Vegan Chocolate Sweet Potato Tart that is dairy-free, gluten-free, grain-free and absolutely DIVINE! Easy, simple and fast to make!
4.94 from 16 votes
Print Recipe Pin Recipe
Course Dessert
Cuisine American
Yields 1 9 inch tart (10 slices)

Ingredients

CRUST

  • 2 heaping cups (260g) blanched slivered almonds
  • 3 tablespoons (18g) unsweetened cocoa powder
  • 1/4 teaspoon fine salt
  • 4 tablespoons (80g) pure maple syrup

FILLING

  • 1 cup (240g) cooked/mashed sweet potato
  • (400g) dairy-free semi-sweet chocolate chips (do not use bittersweet, I used Enjoy Life, you want a cocoa range from 40-60%, no higher)
  • 3/4 cup (180g) unsweetened almond milk (or soy or cashew)
  • 1 teaspoon (5g) vanilla extract
  • 1 teaspoon ground espresso powder
  • I use this scale.

Instructions
 

  • Line a 9 inch round tart pan with a round piece of parchment paper on the bottom and set aside.
  • To a food processor, add the almonds, cocoa powder, salt and syrup and process until clumps form. (see video) This will yield a nutty coarse texture for the crust. If you prefer a more finely ground one, process the dry ingredients into a flour first and then add the syrup.
  • Get a small bowl of water and dip your fingertips in it and press this mixture into the tart pan making sure it is flat and even along the bottom and press against the edges. It is very sticky and the water helps immensely. Place a piece of parchment paper on top and really press it down hard so it is compact.
  • Wipe down the food processor making sure to remove any remaining bits of nuts.
  • For the filling, cook your potato either in the microwave or bake it. I don't advise boiling it, as that will add too much moisture to the potato and affect the result of the tart. Let it cool a few minutes and then mash the potato and measure out exactly one packed cup (240g). Add the potato to a food processor.
  • Add the chocolate chips to a bowl and pour the milk over them. Either melt in the microwave or a double boiler. I use the microwave for 2 30 second intervals, stirring in between each 30 seconds. Remove the chocolate stir until completely melted. Add this to the food processor.
  • Add the vanilla, espresso and salt to the food processor. Process for 1-2 minutes until 100% smooth and creamy. Try your best not to eat it at this stage. It will be hard, but I have faith in you.
  • Pour this amazing bowl of chocolate heaven over the crust and smooth out with the back of a spoon to create a flat top. Jiggle the tart pan gently to help flatten it out.
  • Place the tart in the fridge to completely set and firm up. 2-4 hours at least. You can even leave it overnight and it will be perfect and sliceable immediately upon removal from the fridge.
  • To release the tart, carefully push up from the bottom, going around the circle gently pressing underneath to pop it out.

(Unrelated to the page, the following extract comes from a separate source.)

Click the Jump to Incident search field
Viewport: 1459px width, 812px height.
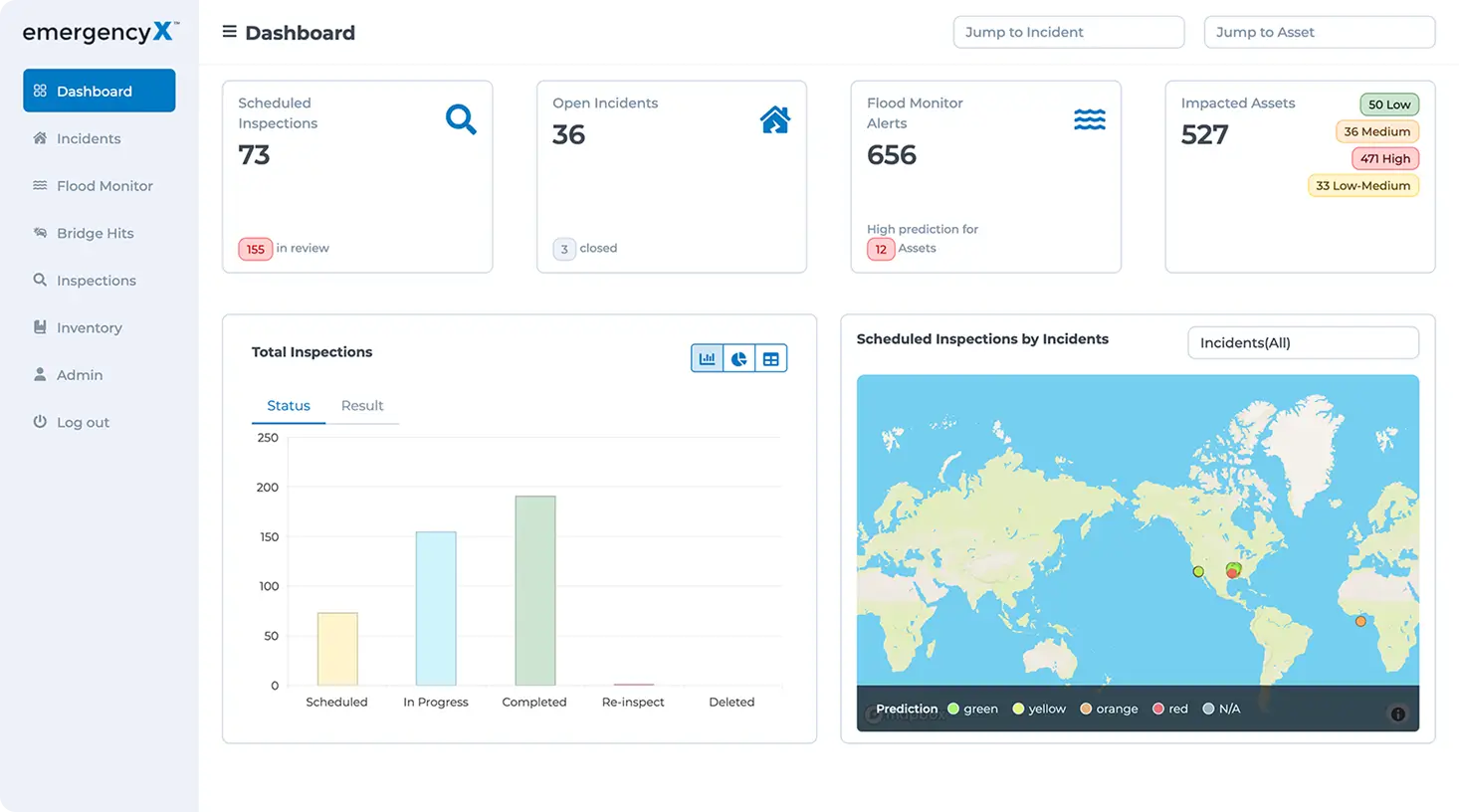tap(1067, 32)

This will help the chocolate to release. I let mine set overnight, so I removed it about 15 minutes or so and let it sit before removing the tart. Mine was a breeze to remove.
  • Slice and serve with raspberries, chocolate or a dusting of cocoa powder!
Tried this recipe?Tag @thevegan8 on Instagram and use tag #thevegan8!
Keyword vegan chocolate sweet potato tart, oil-free vegan chocolate tart

Filed Under: Chocolate, Dessert, Gluten-free, Holiday, No Bake, Pies/Tarts/Crisps Tagged With: Almond milk, Almonds, chocolate, Gluten-free, Oil free, Sweet potato, Tart, Valentines Day

Previous Post: « Sweet Potato Chili
Next Post: Easy Vegan Ramen Noodle Soup »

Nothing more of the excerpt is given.